(Data provided begins)
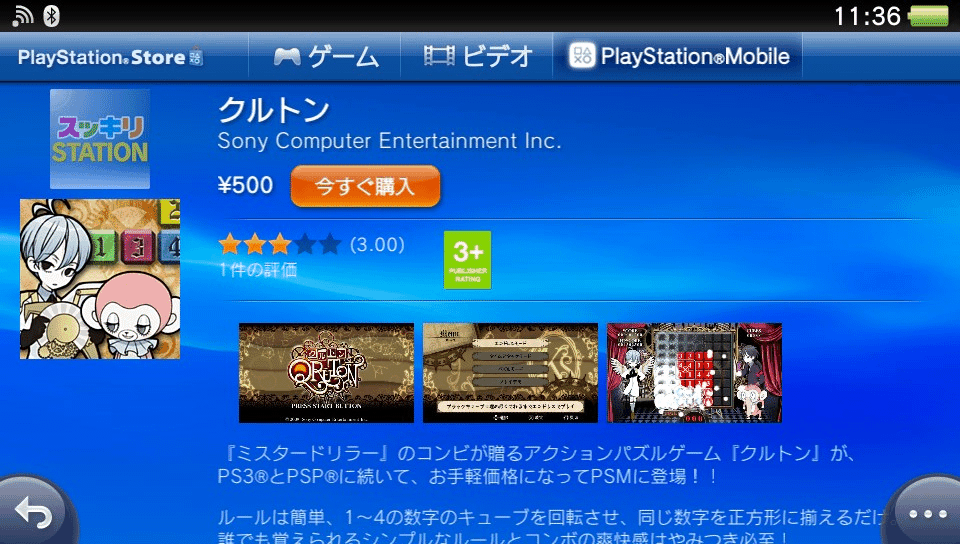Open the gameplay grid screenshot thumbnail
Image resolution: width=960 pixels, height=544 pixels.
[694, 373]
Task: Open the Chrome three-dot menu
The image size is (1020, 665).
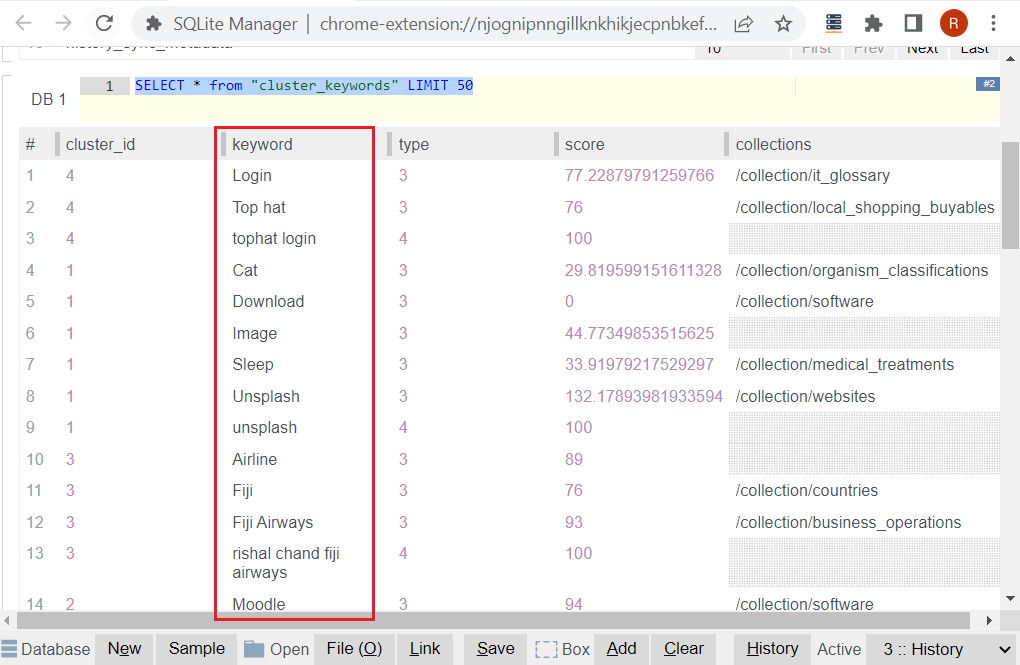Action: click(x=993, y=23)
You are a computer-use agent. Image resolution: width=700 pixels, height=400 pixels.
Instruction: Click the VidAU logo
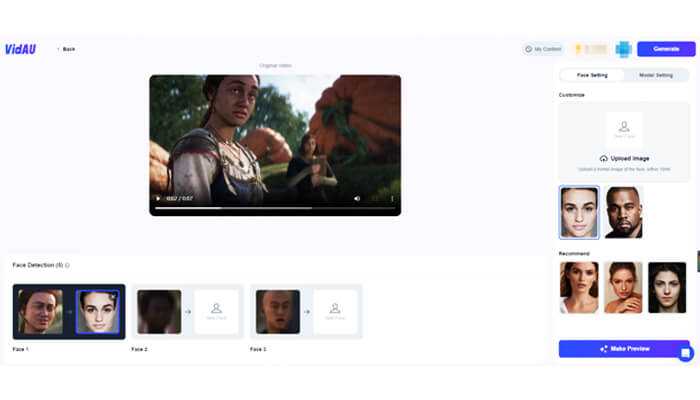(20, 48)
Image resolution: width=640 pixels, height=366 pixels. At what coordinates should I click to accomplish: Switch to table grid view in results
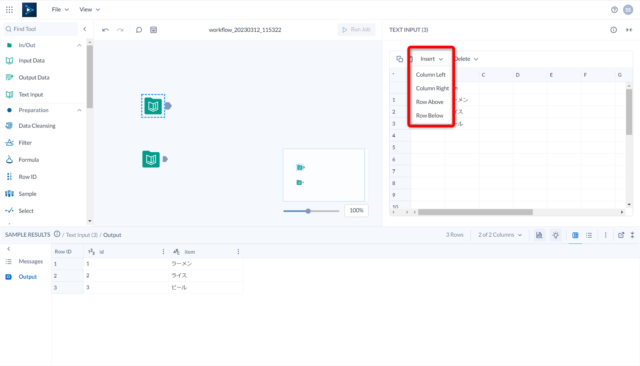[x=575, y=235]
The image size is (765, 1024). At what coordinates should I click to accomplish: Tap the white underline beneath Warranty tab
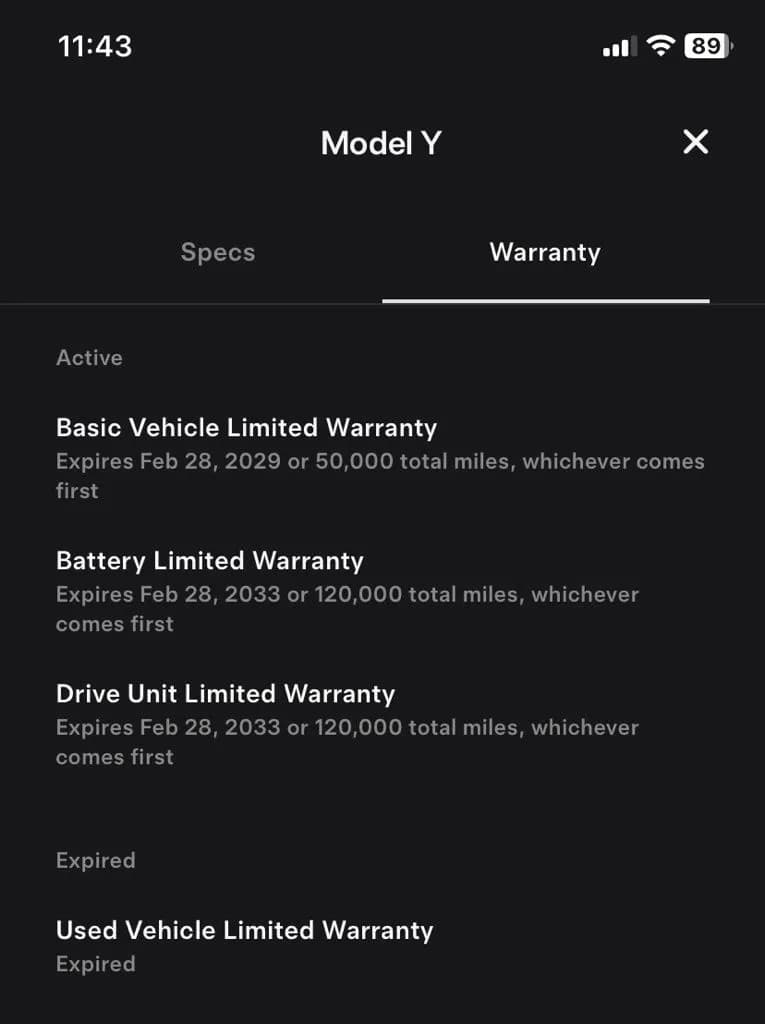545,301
(Data provided ends)
__Exercise objective__. Working from the line containing "Image resolution: width=640" to the last line of the data, retype every line exactly, both ends included, and leave out all pictures.

__Task solution__.
Image resolution: width=640 pixels, height=366 pixels. At what coordinates should I click to accomplish: Switch to table grid view in results
[x=575, y=235]
The image size is (765, 1024). At what coordinates should I click to accomplish: Tap the white underline beneath Warranty tab
545,301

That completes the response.